Detection means for detecting the spring force of the clamp spring, comparison means for comparing the spring force detected by the detection means with a preset reference value, and notification means for notifying the comparison result of the comparison means are provided. It was.

  In the invention of claim 1, since the spring force of the clamp spring is detected, the clamp force can be detected directly and accurately, the clamp force can be determined normally, and the determination result can be notified, Maintenance and inspection can be performed so that the tool holder can always be securely clamped.

  According to a second aspect of the present invention, the clamp spring includes an unclamp operation portion for releasing the clamped state by the draw bar against a spring force of the clamp spring, and the detection means acts on the unclamp operation portion. The spring force of is detected.

  According to the second aspect of the present invention, the spring force of the clamp spring can be detected by using the unclamp operation portion, and it is not necessary to provide a special mechanism for detection, which can contribute to simplification of the configuration.

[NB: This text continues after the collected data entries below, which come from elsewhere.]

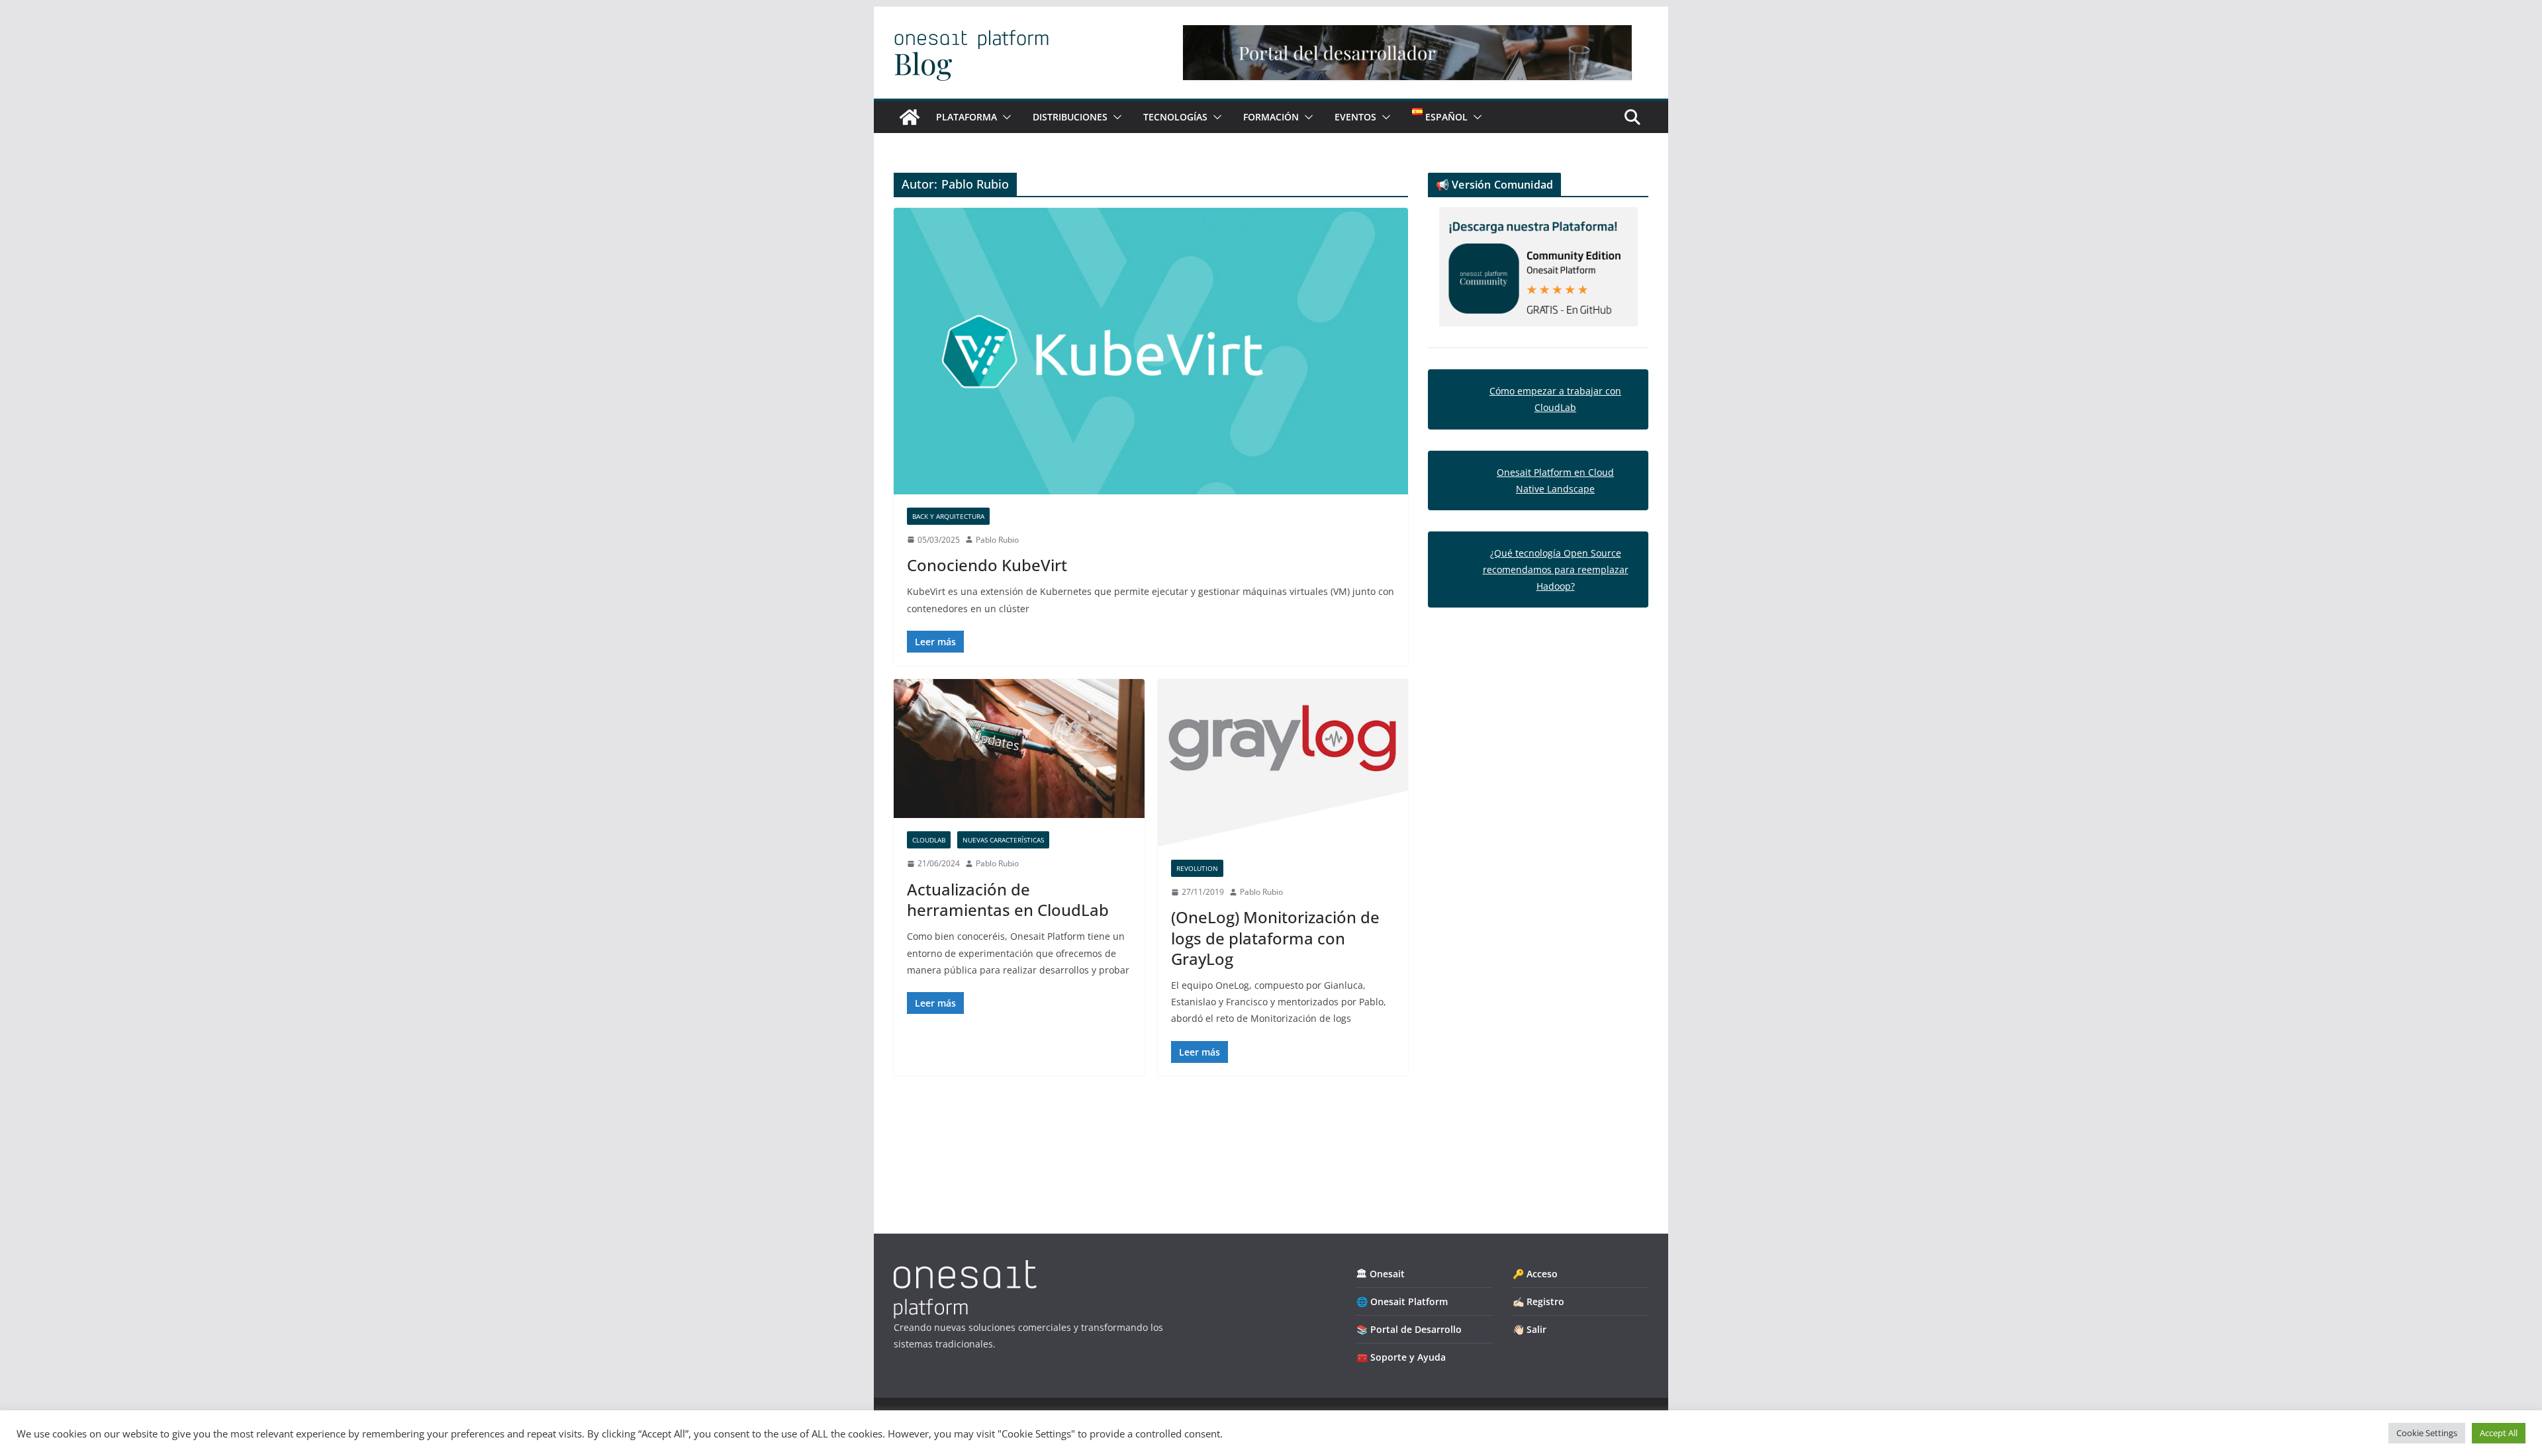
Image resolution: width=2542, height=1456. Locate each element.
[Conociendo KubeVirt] (1151, 351)
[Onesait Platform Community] (909, 117)
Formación (1271, 117)
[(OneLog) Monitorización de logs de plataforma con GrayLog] (1283, 762)
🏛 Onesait (1380, 1273)
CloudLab (928, 839)
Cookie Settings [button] (2426, 1433)
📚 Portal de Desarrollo (1409, 1329)
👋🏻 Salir (1529, 1329)
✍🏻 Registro (1538, 1301)
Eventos (1355, 117)
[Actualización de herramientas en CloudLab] (1019, 749)
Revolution (1197, 868)
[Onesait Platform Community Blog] (965, 1268)
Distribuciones (1070, 117)
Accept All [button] (2499, 1433)
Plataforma (966, 117)
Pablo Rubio (997, 539)
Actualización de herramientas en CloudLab (1008, 899)
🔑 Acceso (1535, 1273)
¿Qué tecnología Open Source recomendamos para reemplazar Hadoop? (1555, 569)
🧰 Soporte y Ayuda (1401, 1357)
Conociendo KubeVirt (987, 565)
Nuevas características (1003, 839)
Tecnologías (1175, 117)
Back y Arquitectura (948, 516)
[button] (1004, 117)
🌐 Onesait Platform (1402, 1301)
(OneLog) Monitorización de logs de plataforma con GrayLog (1275, 937)
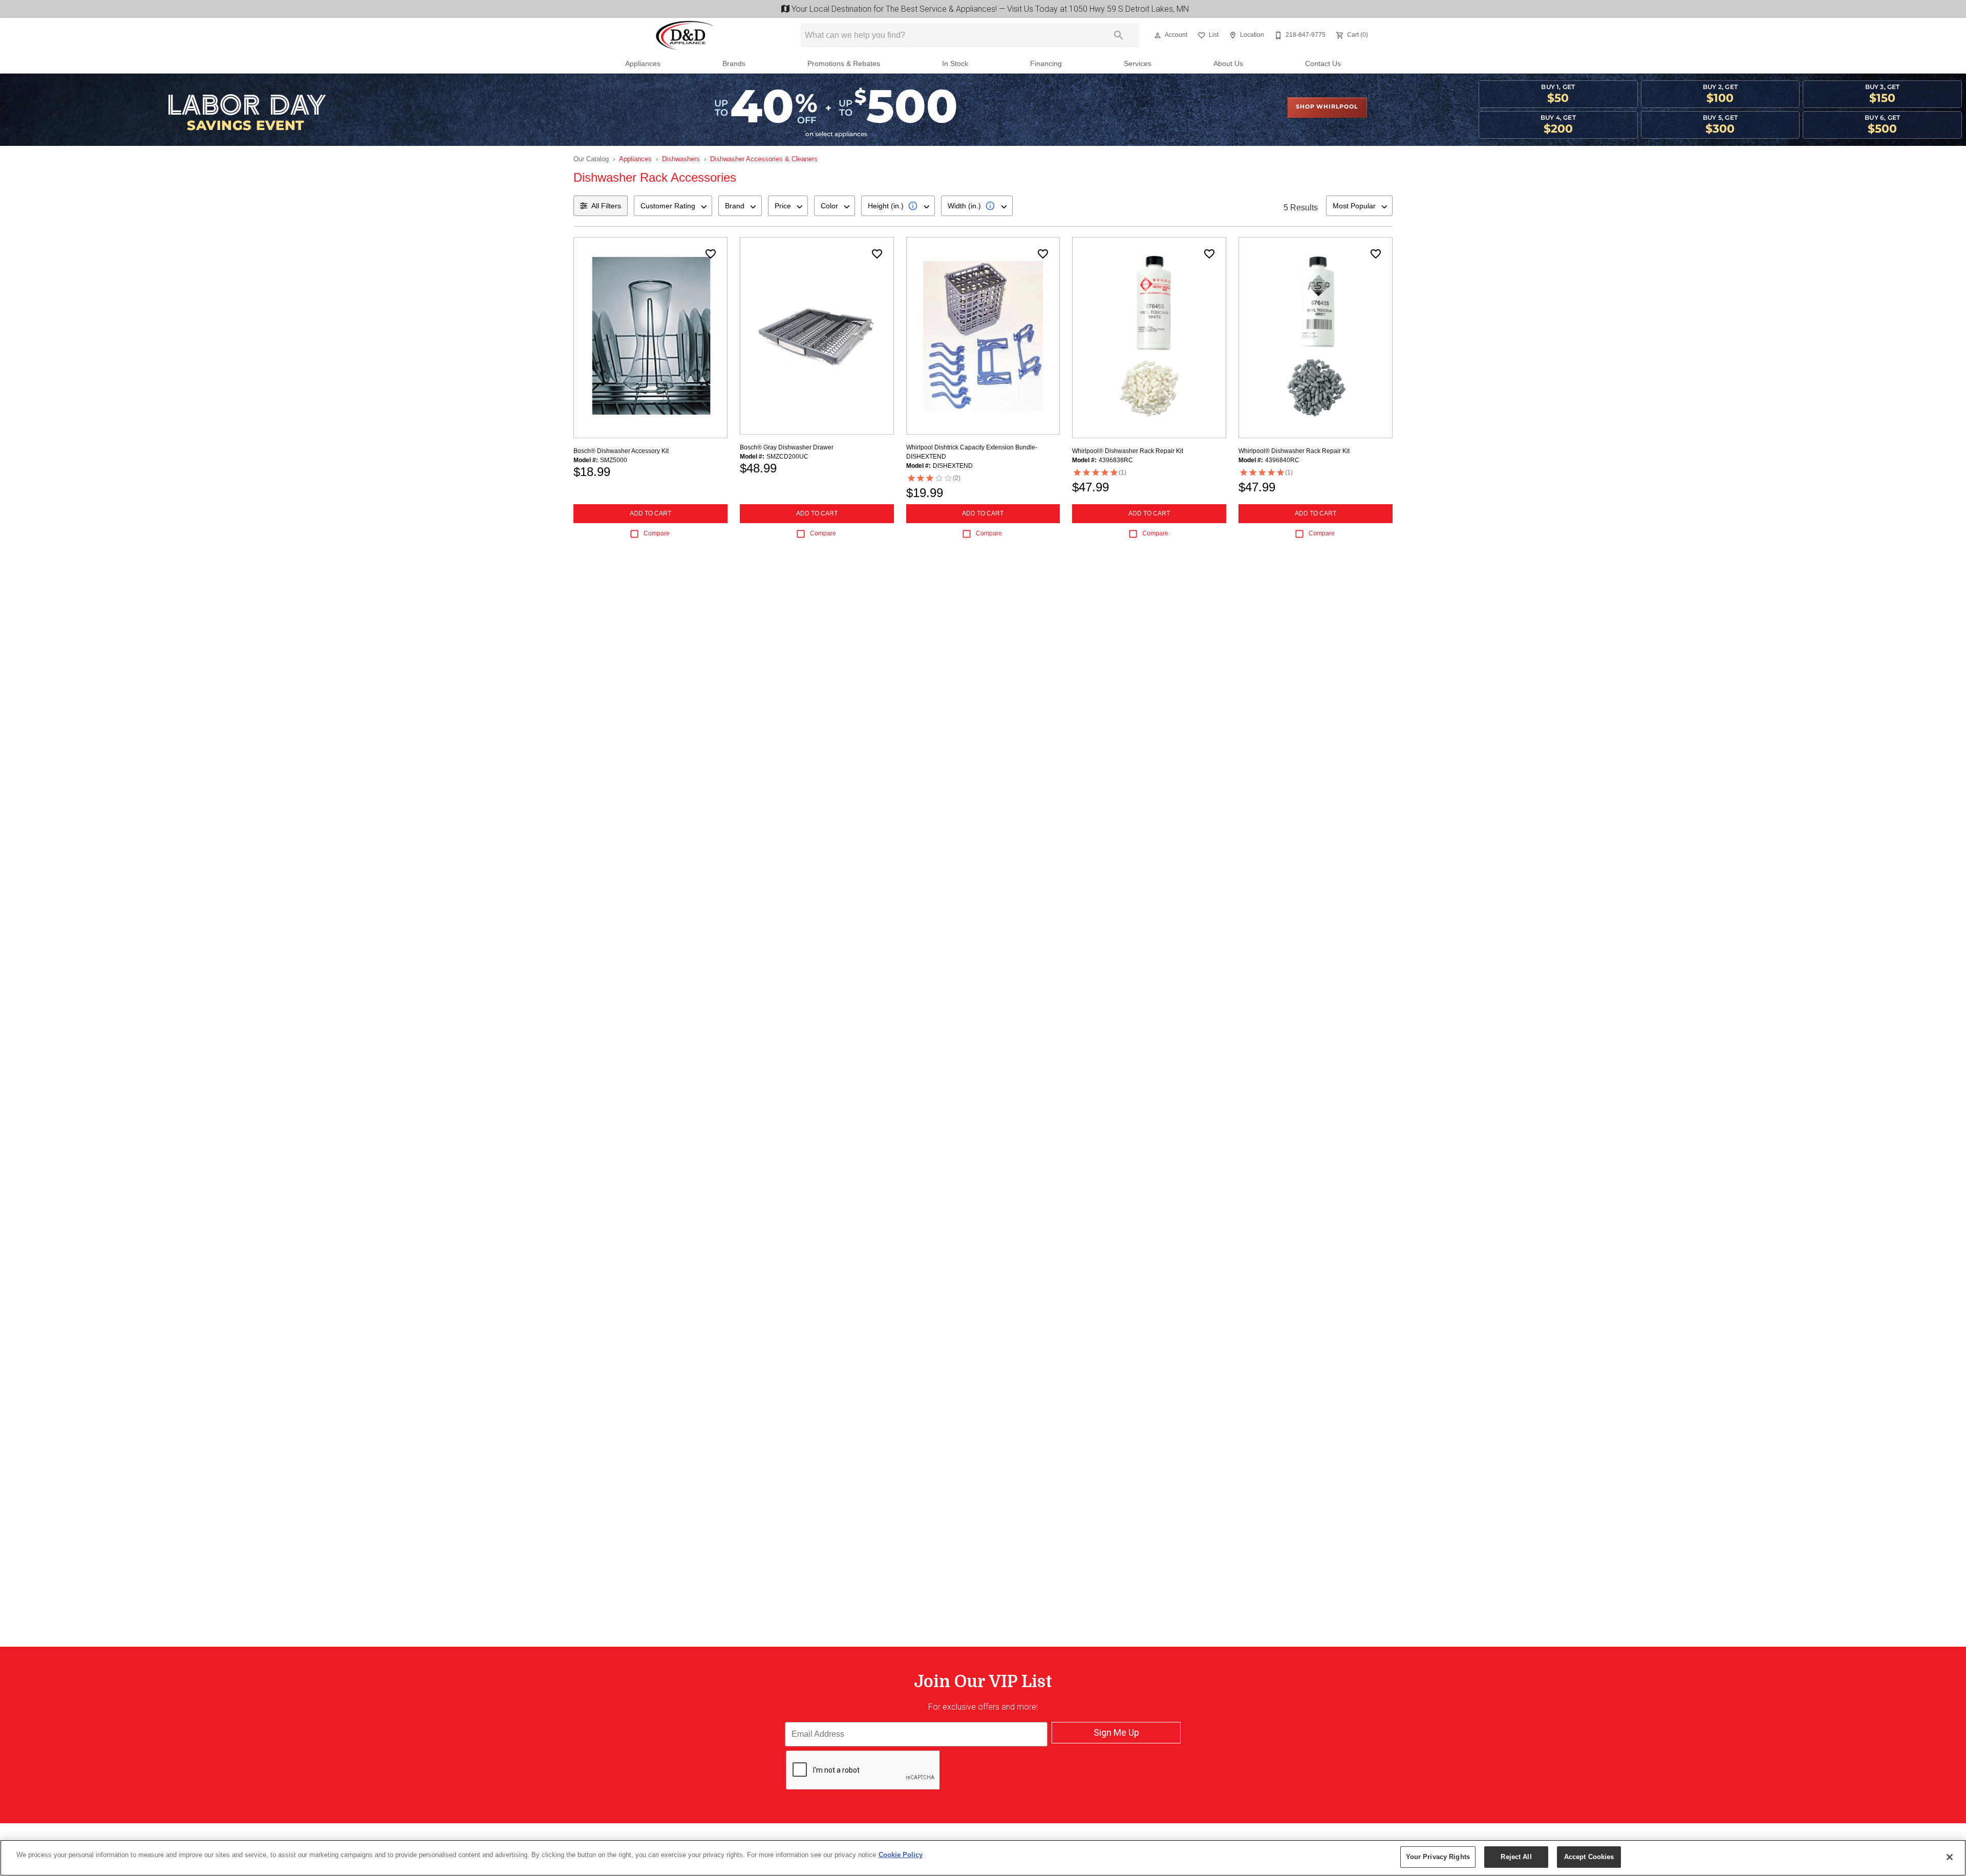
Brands (733, 64)
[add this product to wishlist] (710, 254)
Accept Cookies (1589, 1857)
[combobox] (673, 206)
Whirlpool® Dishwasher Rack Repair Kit (1127, 451)
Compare (657, 533)
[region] (983, 1858)
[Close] (1949, 1857)
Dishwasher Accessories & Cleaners (764, 159)
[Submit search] (1118, 35)
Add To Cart (650, 513)
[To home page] (685, 35)
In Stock (955, 64)
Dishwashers (681, 159)
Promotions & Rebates (843, 64)
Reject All (1516, 1857)
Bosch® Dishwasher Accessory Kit (621, 451)
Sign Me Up (1116, 1732)
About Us (1228, 64)
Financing (1046, 64)
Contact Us (1323, 64)
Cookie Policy (901, 1855)
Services (1137, 64)
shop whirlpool (1327, 107)
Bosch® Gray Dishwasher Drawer (787, 447)
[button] (1157, 35)
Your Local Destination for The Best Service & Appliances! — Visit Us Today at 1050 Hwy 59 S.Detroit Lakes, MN (988, 9)
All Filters (606, 206)
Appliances (642, 64)
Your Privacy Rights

  According to a third aspect of the present invention, there is provided drive means for operating the unclamp operation section, and the detection means applies a load applied to the drive means when the drive means operates the unclamp operation section. The spring force is detected.

  When the unclamping operation unit is operated, a spring force by a clamp spring acts on the driving unit as a load. Since this load is detected as the spring force of the clamp spring, the spring force of the clamp spring can be easily detected.

According to a fourth aspect of the invention, the drive means is an actuator that moves the spindle head.
In the fourth aspect of the invention, since the driving means is constituted by an actuator that moves the spindle head, the spring force of the clamp spring can be detected using an existing actuator, which can contribute to simplification of the configuration. .
According to a fifth aspect of the present invention, the machine tool further includes a column that supports the spindle head so as to be movable up and down, and a column driving unit that moves the column in a direction orthogonal to each other on a horizontal plane. A load applied to the column driving means is detected as a spring force of the clamp spring.
According to the fifth aspect, the spring force of the clamp spring acting on the unclamp operation portion can always be detected during the operation of the unclamp operation portion regardless of the shape of the unclamp operation portion, so that the detection error is reduced. be able to.

  According to a sixth aspect of the present invention, when the tool is operated when the unclamping operation unit is operated, the detection operation by the detection means may be performed simultaneously, or the detection operation may not be performed, and only when the detection operation is performed. Changed the tool change speed.

In this sixth aspect, since the tool change speed becomes slow, the detection accuracy of the spring force is further improved.
The invention of claim 7 includes a main shaft rotatably provided on the main shaft head, and a draw bar which is provided on the main shaft and includes a clamp spring and clamps the tool holder on the main shaft by the spring force of the clamp spring. The computer of the numerical control device for controlling the machine tool includes a detection means for detecting the spring force of the clamp spring, a comparison means for comparing the spring force detected by the detection means with a preset reference value, and this comparison It functions as an informing means for informing the comparison result of the means.

  In the invention of claim 7, the detecting means detects the spring force of the clamp spring, the comparing means compares the spring force detected by the leather means with a preset reference value, and the notifying means notifies the comparison result. In order to notify, the effect similar to that of claim 1 is achieved.

In the invention according to claim 8, the numerical control program according to claim 7 is stored in a storage medium.
In the invention of claim 8, a ROM, a CD-ROM, a flexible disk, or the like is applicable as a storage medium. By causing the computer to execute the numerical control program stored in the storage medium, the operation similar to that of the first aspect is achieved.

  According to the present invention, the clamping force can be detected with a simple configuration and high accuracy.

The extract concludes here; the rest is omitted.